I got my flashlight and took him to my closet. It was deeper than the one in my old house and had a regular door, not a sliding one. My good clothes hung from hangers on one side and my regular clothes were in a dresser on the other side. In the back were boxes with my little-kid toys inside. I moved the stuffed animal box and shined the light on the floor.
“See,” I said.
“I don’t see anything Bobby. You’re weird.”
“I am not. Look carefully.”
Tommy studied the floor in the corner and rubbed his hand on the floorboards.
“Why is there a cut across the boards?”
“Because there’s a secret door in the floor,” I said proudly.
“That’s so cool. Where does it go?”
“I’ll show you.”
I spit on the suction cup of my crossbow dart and pressed it to the floorboard and pulled enough to get my fingers under the edge. The hatch came out easily. The hole was big enough for an adult and easily accommodated Tommy and me. A big piece of plywood was nailed to first-floor ceiling joists just below the opening. We knelt on all fours then I shined the light around.
“Bobby you’ve got the best hideout ever.”

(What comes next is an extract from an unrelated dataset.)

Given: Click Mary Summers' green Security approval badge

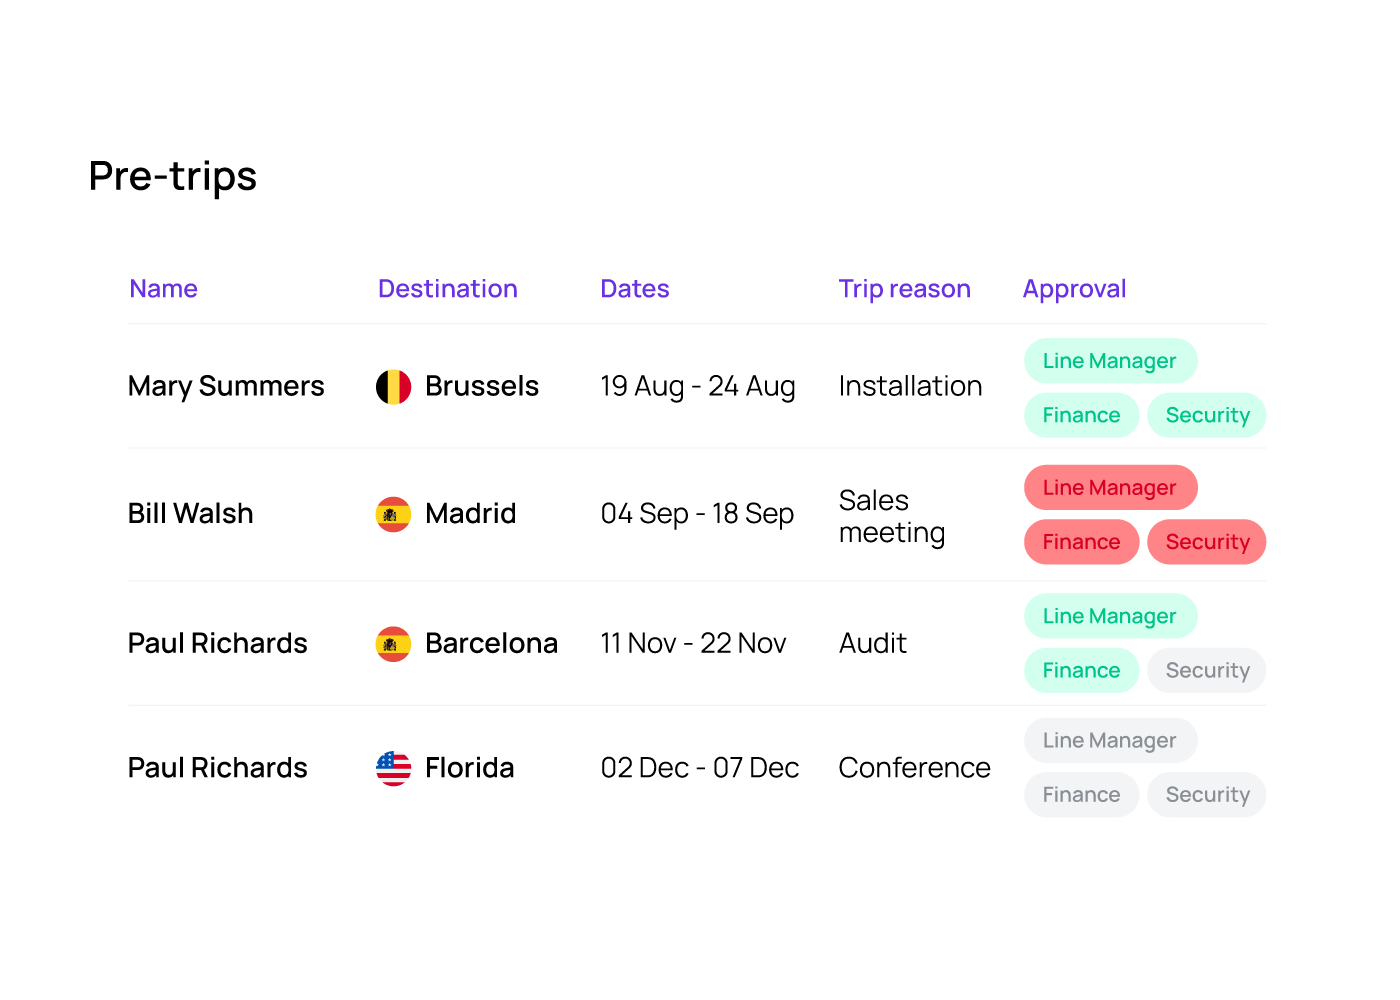Looking at the screenshot, I should click(x=1207, y=415).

“Thanks, Tommy. It is real cool. Look, there are trails that go to different parts of the house.”
* * *
Plywood paths followed electrical and plumbing conduits around the crawlspace that had been built during the addition of the second-floor decades earlier. None of that mattered to Tommy and Bobby—they were in heaven. They spent many afternoons hiding from pirates and evil witches in the hideout. Sometimes they spied on Gigi through a tiny hole and listened to her talk to her friends on Skype. They pretended they were FBI agents gathering evidence against terrorists. Once they giggled when they saw her kiss Jordon Bronson. She looked at the ceiling and scared them away.

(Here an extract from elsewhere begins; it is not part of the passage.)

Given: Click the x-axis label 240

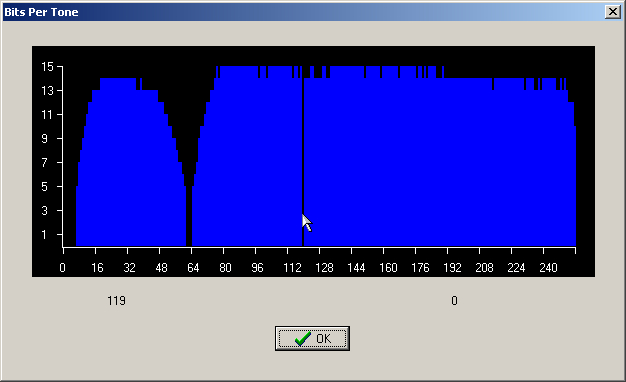Looking at the screenshot, I should (x=548, y=268).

The boys had great fun until the exterminator came. It was the last day of summer vacation. Bobby’s dad took a day off to deal with the problem that had bothered his wife and daughter for months—a critter in the attic was the presumption. Bobby and Tommy lay on their plywood perch over the kitchen and listened.
“My wife and daughter have heard creaking sounds and chirps in the ceiling. I heard it once and it didn’t sound like the settling noises that come with an old home. I want you to kill whatever is up there.”
“Sir, we are a humane service and do our best to relocate the offending creatures. But, if necessary, we’ll use lethal force,” the exterminator said.
Bobby and Tommy freaked. They scurried back to the hatch, but Tommy’s pant leg got caught on a nail head.
“Help me, Bobby. I don’t want to be relocated.”
Tommy wanted to help him get loose but couldn’t reach the snag. He had to make a decision: save Tommy or confess his spying. He decided to save his friend. He scrambled out of the hatch and ran downstairs to the kitchen.
He stopped at the doorway. His mom and dad were sitting with Gigi and Jordon at the kitchen table drinking coffee.
“Where’s the exterminator?” Bobby asked.
“Right here,” Jordon said and raised his hand.
Bobby gaped at the scene for a moment before he understood what had happened.
His dad said, “Son, it’s not nice to spy on people, particularly your family.”
“I’m sorry dad. I won’t do it again.”
Everyone laughed when they heard Tommy’s muffled promise: “Me too.”